評伝 『ECDEAD あるラッパーの生と死』 「ECD/石田義則の命日にあたって」 磯部 涼
2020年1月24日にスタートした、ECDさんの生涯を評伝として描く連載。おかげさまで多くの方から反響がありました。現在、第2回公開に向けて執筆を進めている磯部涼さんから、メッセージが届きました。磯部さんはECDの不在に何を思うのか。連載の再開を楽しみにお待ちください!
2021年1月24日は、ECDこと石田義則が亡くなってから3年目の命日にあたる。
石田さんにまず謝らなければいけないのは、昨年の今日、『ECDEAD』と題した評伝のプロローグを発表したのにもかかわらず、結局続きを書くことが出来ないままこの日を迎えてしまったことだ。彼がいつもみたいに苦笑いをする顔が見えるようだが、執筆に向けて膨大な資料の整理に取り組む中で「石田さんだったらどうするだろう?」と考えることの多い1年でもあった。

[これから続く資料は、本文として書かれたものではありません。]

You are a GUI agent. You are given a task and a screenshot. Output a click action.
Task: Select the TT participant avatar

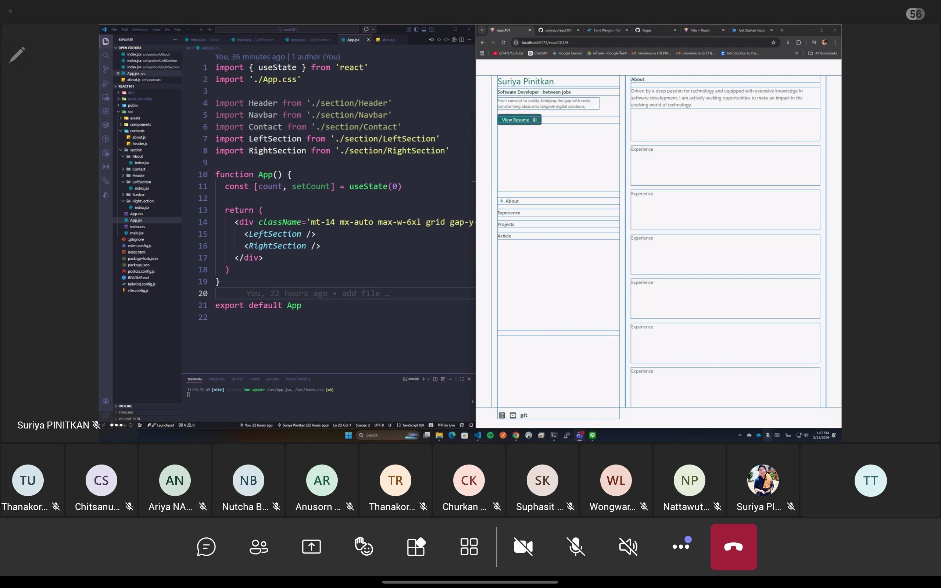(x=870, y=481)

新型コロナウイルスのパンデミックによって3年前には思いも寄らない状況になったこともそうだし、安倍晋三が内閣総理大臣を辞任した時、筒美京平が亡くなった時、Kダブシャインが陰謀論にはまったと気づいた時、まず想像したのが石田さんのリアクションだった。あるいはMoment JoonやPlayboi Cartiの新しいアルバムを聴いた時。他でもない、現在に向き合い続けたのがECDだからだ。

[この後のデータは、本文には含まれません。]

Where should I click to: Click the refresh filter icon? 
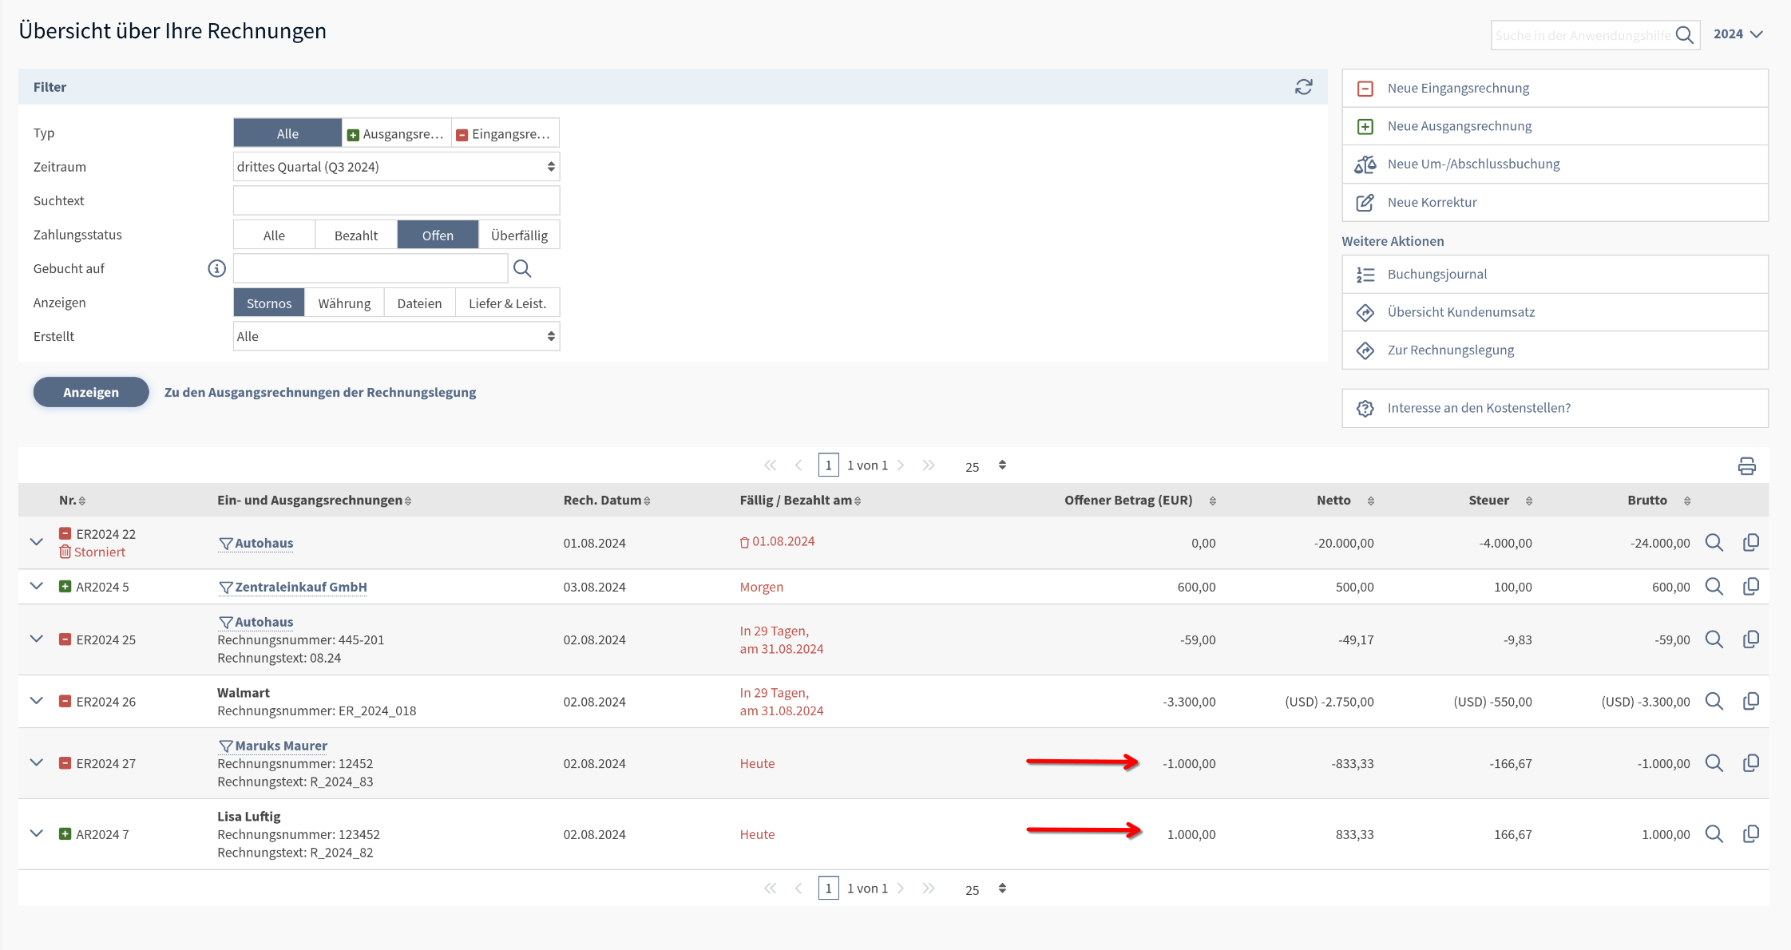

もちろん彼は過去の文化や社会、政治に関する広い見識を持っていたが、それをもとにどう現在的な音楽をつくるか、どう現在的な行動をするかにこそこだわった。そして“現在”、日本にそういったアーティストはほとんどいない。だからこそ、2018年1月24日以降の彼の不在が大きな空白として感じられるのだ。自身が現在に向き合う指針を定めようとするとき、もし石田さんなら……と思いを巡らせてしまうのだ。
その功績を称え、行動を受け継ぐためにも連載を再開しなければいけない。暖かくなるまでには必ず。石田さんがまた苦笑いをする顔が見えた。
プロフィール
磯部 涼(いそべ・りょう)
ライター。主に日本のマイナー音楽、及びそれらと社会の関わりについてのテキストを執筆。単著に『ルポ 川崎』(サイゾー、2017年)、『令和元年のテロリズム』(新潮社、2021年3月刊行予定)などがある。その他、共著に大和田俊之、吉田雅史との『ラップは何を映しているのか――「日本語ラップ」から「トランプ後の世界」まで』(毎日新聞出版、2017年)、編書に『踊ってはいけない国、日本――風営法問題と過剰規制される社会』(河出書房新社、2012年)など。